Roadblocks rose up, doors closed, resources dried up, and I was left confused and devastated. Had I heard wrong from God? Had I been wrong to believe in myself, to follow my heart? Was it wrong to want to be used by God?
The shaking exposed a lot of ugliness hiding inside me. Namely, selfishness and pride. I had thought I was a pure-hearted girl who put God above all else. I am pretty sure that is how I appeared to others. Sometimes I was that girl. But mixed in with my pure passion and love for God was a desire to be seen and a deep-rooted sense of entitlement.
As soon as my hopes were denied, all my ugliness came out.
Pride: The Deadliest Sin
To my shame, I admit that while God told me straight away that I had a pride issue, I didn’t repent of my pride for a full year and a half. I didn’t even think to repent. I simply saw my pride as a problem to be solved.
“Humble yourselves before the Lord, and He will lift you up.“
I can’t promote you until this pride issue is taken care of, God said. I can’t promote you while you feel this entitlement. So I thought long and hard about how to become more humble. Then I would be exalted. Then I could move forward. Then the doors would open and the recognition would come. Then I could finally step into what I was made for.
There were many painful, humbling moments during those 18 months, mostly painful because my pride was very much alive and kicking. I wrestled with what it meant to not think less of myself, but to think about myself less. (What a catch-22 . . .) I was intentional in lifting others up. I tried to be okay with being overlooked, unappreciated, and undervalued. Yet the exaltation didn’t come.
And all the while, I grew increasingly frustrated and resentful.
Finally, while doing an extended media fast for a different reason, I came across a sermon by John Bevere on YouTube entitled The Hidden Power of Humility.
It changed my life.
I was calmly eating lunch as I listened to Bevere talk about David and his oldest brother Eliab. When the Israelites are facing Goliath, David brings provisions to his older brothers on the battlefield. Eliab, however, suspects that David is coming on pretense to see the battle, and he accuses David of pride. He reams David out, saying he has evil and presumption in his heart when he asks about the situation with Goliath (1 Samuel 17:28).

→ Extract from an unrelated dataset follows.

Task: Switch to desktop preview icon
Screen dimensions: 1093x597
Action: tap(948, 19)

“True humility can look like pride,” Bevere pointed out. David looks proud to Eliab when he is actually humble. He is asking people about Goliath, not because he is concerned about his own glory, but because he is concerned with God’s. In actuality, Eliab is the one who filled with pride. How do we know? In the previous chapter, when the prophet Samuel comes to their house to anoint one of Jesse’s sons king, Eliab is the logical choice as eldest son. But God tells Samuel to reject Eliab because of what is in his heart (1 Samuel 16:7). So Samuel passes right over Eliab and anoints David instead.

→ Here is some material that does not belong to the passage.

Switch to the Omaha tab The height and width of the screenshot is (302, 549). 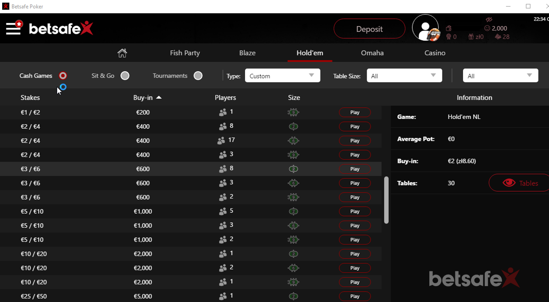click(372, 53)
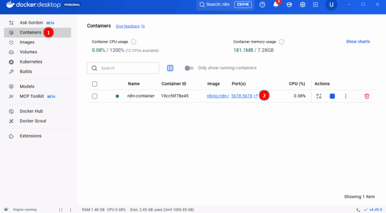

“What’s the only reason God passes a person over for promotion?” John Bevere boomed. “Pride.”
Suddenly tears were streaming down my face. It felt like God was speaking directly to me.
That was the day my hardened heart broke. It was the first time I was able to understand how ugly and ungodly I had been. It was the day I finally repented of my pride. That day my heart cry changed from, “Fix me so I can fulfill my destiny!” to, “Please don’t let anything ever separate me from You.”

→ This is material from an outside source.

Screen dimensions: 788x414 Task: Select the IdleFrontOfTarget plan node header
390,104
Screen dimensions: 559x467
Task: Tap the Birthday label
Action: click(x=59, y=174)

I was finally able to lay it all down on the altar––my expectations, my desires, what I felt I deserved. I finally understood that I wasn’t entitled to anything.
Now, I can see change in myself. I’m less worried about how I appear to others. I’m less focused on what I deserve. I’m less restless, less concerned about how fast I am moving forward, or if I’m moving forward at all. I’m not perfect by any means, but I can see that I genuinely think about myself less. Wow.
Seeing the humility I’ve developed, I feel deeply grateful. Because I know that I was incapable of changing myself. I tried. I failed. But God in His mercy brought me through the painful process I needed.
And now I understand that my heart changing to be more like His is more sweet than achieving any dream I could imagine.
God is committed to your character development.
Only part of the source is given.